Cairo: After months of rapprochement between Egypt’s ruing Muslim Brotherhood and the US, ties between the two countries are likely to be strained by recent violent protests in Cairo at an American-made film mocking Prophet Mohammad (PBUH), according to analysts.

“The US is expected to take measures against what it sees as the Brotherhood’s attempts to please radicals in Egypt,” said Emad Jad, a political expert at the state-run Al Ahram Centre for Strategic Studies.

Following attempts by angry Egyptians to storm the US embassy in Cairo last week, President Barack Obama said the US does not see Egypt as an ally or an enemy.

“I think that we are going to have to see how they respond to this incident,” Obama said in an television interview with Spanish-language network Telemundo.

“Certainly in this situation, what we’re going to expect is that [the Egyptian government is] responsive to our insistence that our embassy is protected, our personnel is protected, and if they take actions that they’re not taking those responsibilities, as all countries do where we have embassies, I think that’s going to be a real big problem,” added Obama.

During the security breach of the US embassy in Cairo, protesters waved a black banner of Al Qaida and portraits of Osama Bin Laden.

“Obama’s statement signals a US review of relations with Egypt,” Jad told Gulf News.

Egypt gets $1.5 billion (Dh5.5 billion) in annual aid from the US. Egypt was a major regional ally of the US under former president Hosni Mubarak who was ousted in an uprising more than a yar ago.

According to Jad, the US may become sluggish in supporting Egypt’s request for an unprecedented $4.8 billiion loan from the IMF to prop up its troubled economy.

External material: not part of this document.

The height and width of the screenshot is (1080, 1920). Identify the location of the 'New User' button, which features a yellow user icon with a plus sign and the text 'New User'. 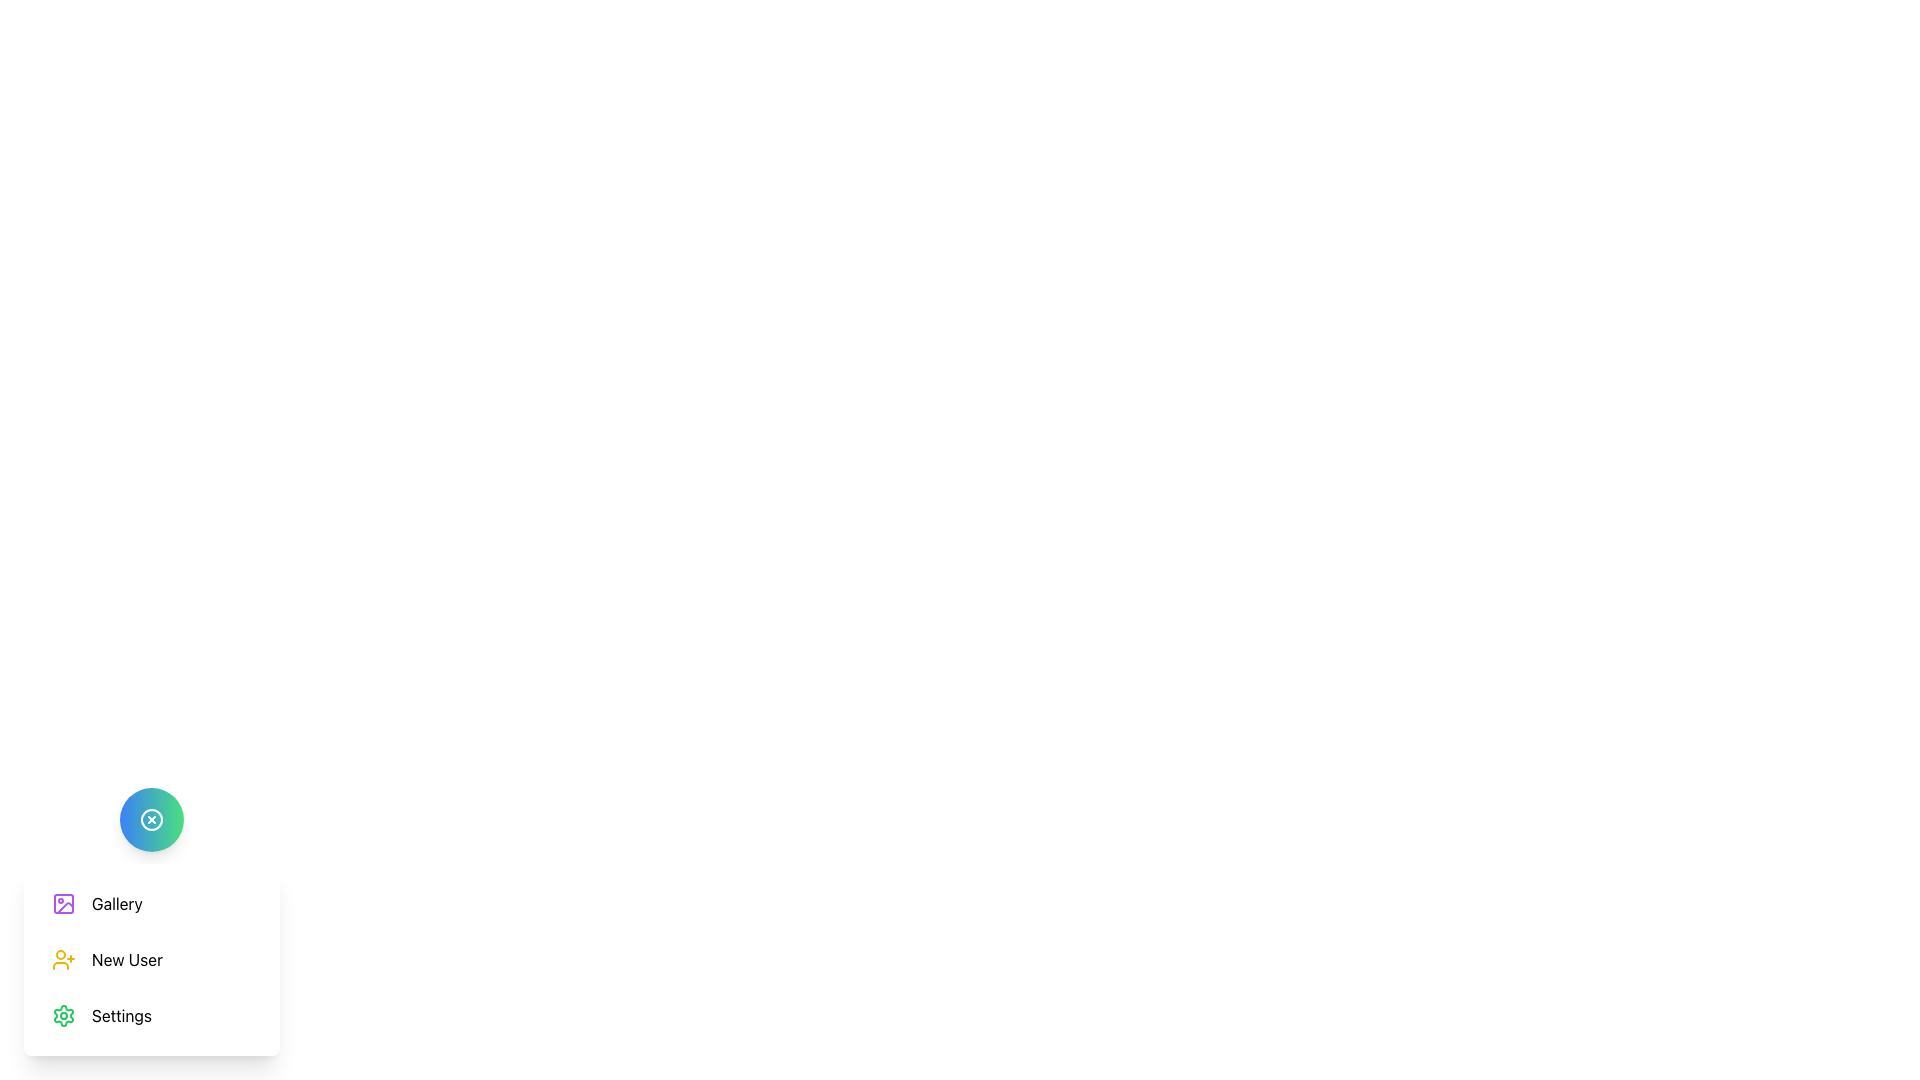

“The Obama administration is facing a problem in a presidential election for having supported the Muslim Brotherhood despite criticism from US rightists,” said Jad. “The Obama administration will have to prove that it is able to protect US interests.”

Egyptian President Mohammad Mursi, who hails from the Brotherhood, is due in New York later this month to attend the annual General Assembly. It is not clear yet if Mursi, who took office in June, will also go to Washington.

Mursi, apparently in pain to assert his Islamist credentials, condemned the anti-Islam film, but said attacks on embassies were “unacceptable”.

“Obama’s statement [on Egypt] reflects his current worries as he is engaged in a battle for re-election,” Rakha Ahmad, a former diplomat, said. “His remarks were an emotional talk affected by the killing of the US ambassador in Libya, and his Republican rival’s criticism,” he added.

Ambassador Chris Stevens and three other Americans were killed in an attack on the US consulate in the Libyan city of Benghazi on Tuesday.

However, Ahmad ruled out serious deterioration in the Cairo-Washington relations.

“Both countries share major cooperation shown in joint military manoeuvres and economic links. The US is unprepared to lose these relations,” he added.